ATD : Comment protégez-vous le pays des grands complexes hôteliers qui pourraient acheter ses côtes, y installer leurs infrastructures et in fine menacer l’environnement ?

Carlos Jávita : Nous encourageons le tourisme là où il est possible. Il y a des sites où l’on ne peut pas faire du tourisme de masse comme aux Galápagos. Quelques grandes chaînes hôtelières sont certes présentes mais il n’y a pas de complexes énormes.

Une particularité aussi de notre pays est la présence forte de mouvements sociaux. Ce lien très fort que notre pays entretient avec la nature provient directement de la participation dans la vie politique de ces mouvements sociaux, notamment indigènes, et des associations écologistes.

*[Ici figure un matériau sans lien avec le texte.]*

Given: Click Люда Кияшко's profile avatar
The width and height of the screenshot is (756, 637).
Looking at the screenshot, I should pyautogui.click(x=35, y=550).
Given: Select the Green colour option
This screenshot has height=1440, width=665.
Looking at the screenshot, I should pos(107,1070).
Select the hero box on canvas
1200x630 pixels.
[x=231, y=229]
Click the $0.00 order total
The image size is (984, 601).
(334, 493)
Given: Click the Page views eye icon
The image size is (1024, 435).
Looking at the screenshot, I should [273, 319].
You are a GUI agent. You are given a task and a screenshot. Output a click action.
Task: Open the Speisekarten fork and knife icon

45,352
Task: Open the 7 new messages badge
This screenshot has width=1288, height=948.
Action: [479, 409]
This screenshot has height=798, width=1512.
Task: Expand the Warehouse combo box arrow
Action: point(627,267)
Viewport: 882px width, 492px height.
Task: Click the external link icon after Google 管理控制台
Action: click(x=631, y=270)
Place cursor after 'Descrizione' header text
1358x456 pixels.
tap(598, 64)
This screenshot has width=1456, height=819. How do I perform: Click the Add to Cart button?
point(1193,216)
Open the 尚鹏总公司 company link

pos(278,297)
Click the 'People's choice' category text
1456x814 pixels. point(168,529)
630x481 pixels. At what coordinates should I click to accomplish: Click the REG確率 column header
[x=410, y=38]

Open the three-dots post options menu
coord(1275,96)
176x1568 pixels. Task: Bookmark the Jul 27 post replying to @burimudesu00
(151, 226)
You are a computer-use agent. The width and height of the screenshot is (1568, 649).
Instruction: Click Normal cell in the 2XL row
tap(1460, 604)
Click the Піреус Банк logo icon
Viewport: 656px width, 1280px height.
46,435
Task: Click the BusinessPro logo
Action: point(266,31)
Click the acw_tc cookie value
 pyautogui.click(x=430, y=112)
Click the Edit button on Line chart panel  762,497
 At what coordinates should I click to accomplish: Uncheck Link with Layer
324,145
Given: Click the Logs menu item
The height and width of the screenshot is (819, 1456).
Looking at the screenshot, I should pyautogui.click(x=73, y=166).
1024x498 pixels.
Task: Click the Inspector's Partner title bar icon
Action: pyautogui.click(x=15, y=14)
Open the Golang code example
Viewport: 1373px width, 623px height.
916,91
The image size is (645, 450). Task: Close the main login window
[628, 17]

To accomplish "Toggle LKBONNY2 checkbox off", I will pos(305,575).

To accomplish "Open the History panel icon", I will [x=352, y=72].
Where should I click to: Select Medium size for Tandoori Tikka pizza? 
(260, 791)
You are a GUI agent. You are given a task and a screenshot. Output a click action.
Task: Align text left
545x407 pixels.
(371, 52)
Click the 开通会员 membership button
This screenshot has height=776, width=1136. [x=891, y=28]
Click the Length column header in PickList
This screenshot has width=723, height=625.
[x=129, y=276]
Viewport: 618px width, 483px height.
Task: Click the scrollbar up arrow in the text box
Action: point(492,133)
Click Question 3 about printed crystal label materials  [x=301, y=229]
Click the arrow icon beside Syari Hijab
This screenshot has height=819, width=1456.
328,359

« Un tourisme communautaire »

ATD : Que faites-vous pour favoriser le tourisme communautaire ?

Carlos Jávita : L’Equateur donne de l’importance à sa composante indigène. Il y a une intégration sociale faite par le gouvernement et le tourisme, dans toutes ses formes d’expressions, incluant la clause communautaire.

Il existe 17 peuples très bien identifiés en Equateur, avec leurs propres coutumes, couleurs et savoirs. Par exemple, au nord de Quito, les Otavalos, connus pour être de très bons commerçants, ont fortement participé au développement du tourisme dans la région. Nous donnons la priorité aux peuples indigènes pour les connecter au monde.

ATD : Dans le cadre du congrès sur l’éthique et le tourisme, vous avez également abordé les questions relatives au respect des droits de l’homme, des enfants et des peuples autochtones. Quels objectifs ont été atteints au niveau des droits des enfants et quel rôle le tourisme peut-il jouer pour les atteindre ?

Carlos Jávita : Nous accordons une place primordiale aux enfants dans notre politique. Un « bonus financier » est par exemple versé aux familles les plus pauvres du pays à condition que les parents puissent montrer le carnet d’étude de leurs enfants. Nous avons aussi observé une diminution importante du taux de mortalité et valorisons la médecine préventive. 

Dans ce domaine, le tourisme peut jouer un rôle d’alerte. Les personnes venues plusieurs fois en Equateur peuvent constater que le pays a changé considérablement. Dernièrement, le gouvernement a mis en place des sondages pour demander aux touristes ce qu’ils ont pensé du pays, cela nous permet de nous améliorer.